### [ABOUT THIS TASK]
Please print all of the entries, matching them exactly.

--

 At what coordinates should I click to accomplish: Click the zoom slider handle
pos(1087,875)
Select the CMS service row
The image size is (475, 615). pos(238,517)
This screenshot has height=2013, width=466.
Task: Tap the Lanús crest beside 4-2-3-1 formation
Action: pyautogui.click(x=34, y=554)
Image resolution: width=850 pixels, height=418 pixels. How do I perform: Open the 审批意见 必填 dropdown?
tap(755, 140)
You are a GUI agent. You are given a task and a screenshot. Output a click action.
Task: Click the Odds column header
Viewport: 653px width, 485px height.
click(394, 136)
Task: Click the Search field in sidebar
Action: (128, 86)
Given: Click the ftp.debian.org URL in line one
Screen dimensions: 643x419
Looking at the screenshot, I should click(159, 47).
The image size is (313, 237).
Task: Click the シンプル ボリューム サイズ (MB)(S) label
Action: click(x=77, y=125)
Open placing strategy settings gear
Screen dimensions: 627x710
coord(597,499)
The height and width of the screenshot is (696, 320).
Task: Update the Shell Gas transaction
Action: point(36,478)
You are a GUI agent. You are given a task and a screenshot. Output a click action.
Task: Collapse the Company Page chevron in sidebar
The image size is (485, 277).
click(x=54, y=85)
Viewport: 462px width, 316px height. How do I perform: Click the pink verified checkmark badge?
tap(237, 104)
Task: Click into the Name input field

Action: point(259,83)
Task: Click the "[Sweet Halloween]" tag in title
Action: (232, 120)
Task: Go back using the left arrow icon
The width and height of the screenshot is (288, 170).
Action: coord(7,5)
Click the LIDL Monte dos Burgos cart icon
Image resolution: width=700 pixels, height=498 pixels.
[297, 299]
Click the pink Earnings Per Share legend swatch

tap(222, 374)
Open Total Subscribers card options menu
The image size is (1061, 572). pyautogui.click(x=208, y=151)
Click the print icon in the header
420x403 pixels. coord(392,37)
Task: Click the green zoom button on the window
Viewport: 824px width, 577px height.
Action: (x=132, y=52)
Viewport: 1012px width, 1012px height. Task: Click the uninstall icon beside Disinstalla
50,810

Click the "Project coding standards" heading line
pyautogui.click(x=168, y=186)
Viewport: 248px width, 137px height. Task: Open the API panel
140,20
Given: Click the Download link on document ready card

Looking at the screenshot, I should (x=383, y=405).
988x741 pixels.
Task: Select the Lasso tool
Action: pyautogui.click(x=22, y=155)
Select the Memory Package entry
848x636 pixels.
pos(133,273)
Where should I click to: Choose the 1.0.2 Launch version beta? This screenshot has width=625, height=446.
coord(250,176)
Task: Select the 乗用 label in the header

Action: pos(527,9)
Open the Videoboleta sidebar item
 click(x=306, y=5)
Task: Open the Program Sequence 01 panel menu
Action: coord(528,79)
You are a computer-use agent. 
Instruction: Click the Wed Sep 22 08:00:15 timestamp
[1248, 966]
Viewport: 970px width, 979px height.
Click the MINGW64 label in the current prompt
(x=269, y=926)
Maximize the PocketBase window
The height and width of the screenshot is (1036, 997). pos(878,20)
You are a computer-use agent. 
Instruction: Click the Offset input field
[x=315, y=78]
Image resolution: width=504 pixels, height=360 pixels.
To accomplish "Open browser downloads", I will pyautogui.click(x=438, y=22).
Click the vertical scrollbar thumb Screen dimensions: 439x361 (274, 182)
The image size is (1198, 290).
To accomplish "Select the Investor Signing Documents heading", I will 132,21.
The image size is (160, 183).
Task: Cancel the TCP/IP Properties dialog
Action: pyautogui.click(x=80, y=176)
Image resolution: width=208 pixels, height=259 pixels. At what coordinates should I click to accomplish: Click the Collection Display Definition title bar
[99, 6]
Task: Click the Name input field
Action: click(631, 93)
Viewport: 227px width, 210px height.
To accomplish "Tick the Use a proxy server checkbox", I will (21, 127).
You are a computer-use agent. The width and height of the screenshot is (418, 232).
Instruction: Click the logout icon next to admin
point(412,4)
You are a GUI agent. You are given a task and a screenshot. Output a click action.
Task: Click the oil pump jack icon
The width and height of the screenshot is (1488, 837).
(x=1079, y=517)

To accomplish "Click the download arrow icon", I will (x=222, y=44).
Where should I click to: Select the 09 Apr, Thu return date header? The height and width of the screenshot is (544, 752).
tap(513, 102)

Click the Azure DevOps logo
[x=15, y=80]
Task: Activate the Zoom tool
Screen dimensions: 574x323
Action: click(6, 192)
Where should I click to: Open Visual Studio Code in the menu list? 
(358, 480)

--

### [SOLVED EXERCISE]
 At what coordinates should I click to accomplish: Click the zoom slider handle
pos(1087,875)
Select the CMS service row
The image size is (475, 615). pos(238,517)
This screenshot has height=2013, width=466.
Task: Tap the Lanús crest beside 4-2-3-1 formation
Action: pyautogui.click(x=34, y=554)
Image resolution: width=850 pixels, height=418 pixels. How do I perform: Open the 审批意见 必填 dropdown?
tap(755, 140)
You are a GUI agent. You are given a task and a screenshot. Output a click action.
Task: Click the Odds column header
Viewport: 653px width, 485px height.
click(394, 136)
Task: Click the Search field in sidebar
Action: (128, 86)
Given: Click the ftp.debian.org URL in line one
Screen dimensions: 643x419
Looking at the screenshot, I should click(159, 47).
The image size is (313, 237).
Task: Click the シンプル ボリューム サイズ (MB)(S) label
Action: click(x=77, y=125)
Open placing strategy settings gear
Screen dimensions: 627x710
coord(597,499)
The height and width of the screenshot is (696, 320).
Task: Update the Shell Gas transaction
Action: point(36,478)
You are a GUI agent. You are given a task and a screenshot. Output a click action.
Task: Collapse the Company Page chevron in sidebar
The image size is (485, 277).
click(x=54, y=85)
Viewport: 462px width, 316px height. How do I perform: Click the pink verified checkmark badge?
tap(237, 104)
Task: Click into the Name input field

Action: point(259,83)
Task: Click the "[Sweet Halloween]" tag in title
Action: (232, 120)
Task: Go back using the left arrow icon
The width and height of the screenshot is (288, 170).
Action: coord(7,5)
Click the LIDL Monte dos Burgos cart icon
Image resolution: width=700 pixels, height=498 pixels.
[297, 299]
Click the pink Earnings Per Share legend swatch

tap(222, 374)
Open Total Subscribers card options menu
The image size is (1061, 572). pyautogui.click(x=208, y=151)
Click the print icon in the header
420x403 pixels. coord(392,37)
Task: Click the green zoom button on the window
Viewport: 824px width, 577px height.
Action: (x=132, y=52)
Viewport: 1012px width, 1012px height. Task: Click the uninstall icon beside Disinstalla
50,810

Click the "Project coding standards" heading line
pyautogui.click(x=168, y=186)
Viewport: 248px width, 137px height. Task: Open the API panel
140,20
Given: Click the Download link on document ready card

Looking at the screenshot, I should (x=383, y=405).
988x741 pixels.
Task: Select the Lasso tool
Action: pyautogui.click(x=22, y=155)
Select the Memory Package entry
848x636 pixels.
pos(133,273)
Where should I click to: Choose the 1.0.2 Launch version beta? This screenshot has width=625, height=446.
coord(250,176)
Task: Select the 乗用 label in the header

Action: pos(527,9)
Open the Videoboleta sidebar item
 click(x=306, y=5)
Task: Open the Program Sequence 01 panel menu
Action: coord(528,79)
You are a computer-use agent. 
Instruction: Click the Wed Sep 22 08:00:15 timestamp
[1248, 966]
Viewport: 970px width, 979px height.
Click the MINGW64 label in the current prompt
(x=269, y=926)
Maximize the PocketBase window
The height and width of the screenshot is (1036, 997). pos(878,20)
You are a computer-use agent. 
Instruction: Click the Offset input field
[x=315, y=78]
Image resolution: width=504 pixels, height=360 pixels.
To accomplish "Open browser downloads", I will pyautogui.click(x=438, y=22).
Click the vertical scrollbar thumb Screen dimensions: 439x361 (274, 182)
The image size is (1198, 290).
To accomplish "Select the Investor Signing Documents heading", I will 132,21.
The image size is (160, 183).
Task: Cancel the TCP/IP Properties dialog
Action: pyautogui.click(x=80, y=176)
Image resolution: width=208 pixels, height=259 pixels. At what coordinates should I click to accomplish: Click the Collection Display Definition title bar
[99, 6]
Task: Click the Name input field
Action: click(631, 93)
Viewport: 227px width, 210px height.
To accomplish "Tick the Use a proxy server checkbox", I will (21, 127).
You are a computer-use agent. The width and height of the screenshot is (418, 232).
Instruction: Click the logout icon next to admin
point(412,4)
You are a GUI agent. You are given a task and a screenshot. Output a click action.
Task: Click the oil pump jack icon
The width and height of the screenshot is (1488, 837).
(x=1079, y=517)

To accomplish "Click the download arrow icon", I will (x=222, y=44).
Where should I click to: Select the 09 Apr, Thu return date header? The height and width of the screenshot is (544, 752).
tap(513, 102)

Click the Azure DevOps logo
[x=15, y=80]
Task: Activate the Zoom tool
Screen dimensions: 574x323
Action: click(6, 192)
Where should I click to: Open Visual Studio Code in the menu list? 
(358, 480)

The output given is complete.